- [PROBLEM DESCRIPTION] Output every record precisely.

[[ SOURCE DATA open ]]

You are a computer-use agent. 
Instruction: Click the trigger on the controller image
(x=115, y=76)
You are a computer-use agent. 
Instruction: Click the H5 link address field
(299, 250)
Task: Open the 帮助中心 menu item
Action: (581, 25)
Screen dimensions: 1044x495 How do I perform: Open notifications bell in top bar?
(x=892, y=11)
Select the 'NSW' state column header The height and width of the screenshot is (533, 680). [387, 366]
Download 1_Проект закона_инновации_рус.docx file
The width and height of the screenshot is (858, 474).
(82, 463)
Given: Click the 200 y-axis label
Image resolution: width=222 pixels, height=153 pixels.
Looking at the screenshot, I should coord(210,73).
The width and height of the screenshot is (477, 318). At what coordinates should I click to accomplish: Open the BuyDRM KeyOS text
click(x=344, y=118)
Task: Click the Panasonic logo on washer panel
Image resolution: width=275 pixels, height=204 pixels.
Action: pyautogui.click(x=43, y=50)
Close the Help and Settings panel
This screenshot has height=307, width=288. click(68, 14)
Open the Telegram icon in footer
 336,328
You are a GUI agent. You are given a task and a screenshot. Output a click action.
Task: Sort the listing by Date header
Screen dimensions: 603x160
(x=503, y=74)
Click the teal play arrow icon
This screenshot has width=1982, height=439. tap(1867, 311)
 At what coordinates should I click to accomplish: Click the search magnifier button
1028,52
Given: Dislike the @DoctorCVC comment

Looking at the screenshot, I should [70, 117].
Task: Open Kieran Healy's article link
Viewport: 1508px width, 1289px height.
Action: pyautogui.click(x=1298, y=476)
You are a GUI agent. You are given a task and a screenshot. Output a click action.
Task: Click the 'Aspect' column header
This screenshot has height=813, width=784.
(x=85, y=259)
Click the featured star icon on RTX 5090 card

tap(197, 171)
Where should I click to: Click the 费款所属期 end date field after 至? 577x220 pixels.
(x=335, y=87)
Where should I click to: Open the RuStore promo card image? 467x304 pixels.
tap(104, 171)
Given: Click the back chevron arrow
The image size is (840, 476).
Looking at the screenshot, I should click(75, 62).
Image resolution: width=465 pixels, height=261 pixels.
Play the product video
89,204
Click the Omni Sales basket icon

[[ SOURCE DATA closed ]]

- [YOUR RESPONSE]
You are a computer-use agent. 
Instruction: Click the trigger on the controller image
(x=115, y=76)
You are a computer-use agent. 
Instruction: Click the H5 link address field
(299, 250)
Task: Open the 帮助中心 menu item
Action: (581, 25)
Screen dimensions: 1044x495 How do I perform: Open notifications bell in top bar?
(x=892, y=11)
Select the 'NSW' state column header The height and width of the screenshot is (533, 680). [387, 366]
Download 1_Проект закона_инновации_рус.docx file
The width and height of the screenshot is (858, 474).
(82, 463)
Given: Click the 200 y-axis label
Image resolution: width=222 pixels, height=153 pixels.
Looking at the screenshot, I should coord(210,73).
The width and height of the screenshot is (477, 318). At what coordinates should I click to accomplish: Open the BuyDRM KeyOS text
click(x=344, y=118)
Task: Click the Panasonic logo on washer panel
Image resolution: width=275 pixels, height=204 pixels.
Action: pyautogui.click(x=43, y=50)
Close the Help and Settings panel
This screenshot has height=307, width=288. click(68, 14)
Open the Telegram icon in footer
 336,328
You are a GUI agent. You are given a task and a screenshot. Output a click action.
Task: Sort the listing by Date header
Screen dimensions: 603x160
(x=503, y=74)
Click the teal play arrow icon
This screenshot has width=1982, height=439. tap(1867, 311)
 At what coordinates should I click to accomplish: Click the search magnifier button
1028,52
Given: Dislike the @DoctorCVC comment

Looking at the screenshot, I should [70, 117].
Task: Open Kieran Healy's article link
Viewport: 1508px width, 1289px height.
Action: pyautogui.click(x=1298, y=476)
You are a GUI agent. You are given a task and a screenshot. Output a click action.
Task: Click the 'Aspect' column header
This screenshot has height=813, width=784.
(x=85, y=259)
Click the featured star icon on RTX 5090 card

tap(197, 171)
Where should I click to: Click the 费款所属期 end date field after 至? 577x220 pixels.
(x=335, y=87)
Where should I click to: Open the RuStore promo card image? 467x304 pixels.
tap(104, 171)
Given: Click the back chevron arrow
The image size is (840, 476).
Looking at the screenshot, I should click(75, 62).
Image resolution: width=465 pixels, height=261 pixels.
Play the product video
89,204
Click the Omni Sales basket icon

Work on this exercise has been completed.